MIAMI – In a time of long low interest rates, owners of insured companies should consider alternative investment strategies to increase returns, says a panel of experts.

By investing in structured financial vehicles beyond traditional investment in real estate, owner owners can potentially achieve significantly higher investment rates and still guarantee the return on the invested principal, they say.

When caught insurance companies became popular in the 1970s and 1980s, interest rates were so high that the owners could receive significant investment income from traditional safe investments, such as short-term bonds and other interest-rate investments, says Arthur G. Koritzinsky, CEO, captive solutions at Marsh USA. Inc.

Since the 2008 financial crisis, interest rates have remained in the low simple figures, which has led to significantly lower returns from conservative investment vehicles favored by captive owner, he said on Friday during the session of the World Captive Forum, which sponsored by Business Insurance in Miami.

But alternative investments like structured forward deposits give the caught owners a chance to give better returns, says Koritzinsky. 1

9659002] "We need to ensure that there is liquidity where claims have to be paid, that there is security there – you don't want the prisoners to take up unnecessary credit risk – and you need to get a return," he said.

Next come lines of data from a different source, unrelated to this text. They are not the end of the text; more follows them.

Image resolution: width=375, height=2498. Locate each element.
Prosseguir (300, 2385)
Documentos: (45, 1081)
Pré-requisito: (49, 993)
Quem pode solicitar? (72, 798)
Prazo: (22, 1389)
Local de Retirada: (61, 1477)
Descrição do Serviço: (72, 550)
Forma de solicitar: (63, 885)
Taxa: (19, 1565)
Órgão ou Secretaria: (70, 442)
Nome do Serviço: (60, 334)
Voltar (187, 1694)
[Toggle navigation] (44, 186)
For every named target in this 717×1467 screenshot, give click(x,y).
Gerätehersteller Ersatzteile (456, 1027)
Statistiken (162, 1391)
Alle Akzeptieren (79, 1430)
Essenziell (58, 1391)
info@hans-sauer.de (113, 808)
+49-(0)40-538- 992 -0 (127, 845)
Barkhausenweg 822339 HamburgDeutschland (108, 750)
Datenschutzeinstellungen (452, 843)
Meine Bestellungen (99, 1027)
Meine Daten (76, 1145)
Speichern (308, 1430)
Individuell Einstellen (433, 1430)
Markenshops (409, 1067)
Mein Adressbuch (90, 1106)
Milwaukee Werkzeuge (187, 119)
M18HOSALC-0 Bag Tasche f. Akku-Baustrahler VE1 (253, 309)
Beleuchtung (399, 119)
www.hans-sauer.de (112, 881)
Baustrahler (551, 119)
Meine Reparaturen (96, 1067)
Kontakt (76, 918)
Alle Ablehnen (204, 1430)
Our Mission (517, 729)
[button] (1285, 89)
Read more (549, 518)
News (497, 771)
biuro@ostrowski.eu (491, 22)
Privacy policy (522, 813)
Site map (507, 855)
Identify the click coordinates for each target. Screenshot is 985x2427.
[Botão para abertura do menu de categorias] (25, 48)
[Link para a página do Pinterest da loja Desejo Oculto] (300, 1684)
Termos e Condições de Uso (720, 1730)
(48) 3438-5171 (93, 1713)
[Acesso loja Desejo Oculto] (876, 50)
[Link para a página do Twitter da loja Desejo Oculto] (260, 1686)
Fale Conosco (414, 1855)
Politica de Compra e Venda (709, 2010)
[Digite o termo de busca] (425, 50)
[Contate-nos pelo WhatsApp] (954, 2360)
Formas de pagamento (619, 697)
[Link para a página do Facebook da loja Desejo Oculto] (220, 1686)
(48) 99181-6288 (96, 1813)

A typical structured futures fee would run for a five-year period guaranteeing repayment of the principal and the higher of 1% per annum or return on an agreed credit index, says Philippe Combescot, CEO, financial institution of BNP Paribas Securities Corp. In New York.

The indexes used can range from S & P500 to Morningstar Stockpickers to indexes that track more asset classes and regions, he said.

Captive owners can draw a credit rating against deposits if they need to pay a significant claim But they must be comfortable with the credit risk of the financial institution providing the structured forward accounts before the investment is made, Combescot says.

"If you can get comfortable with the credit risk, you can't make it worse than 1% per year," says Mr. Koritzinsky of Marsh.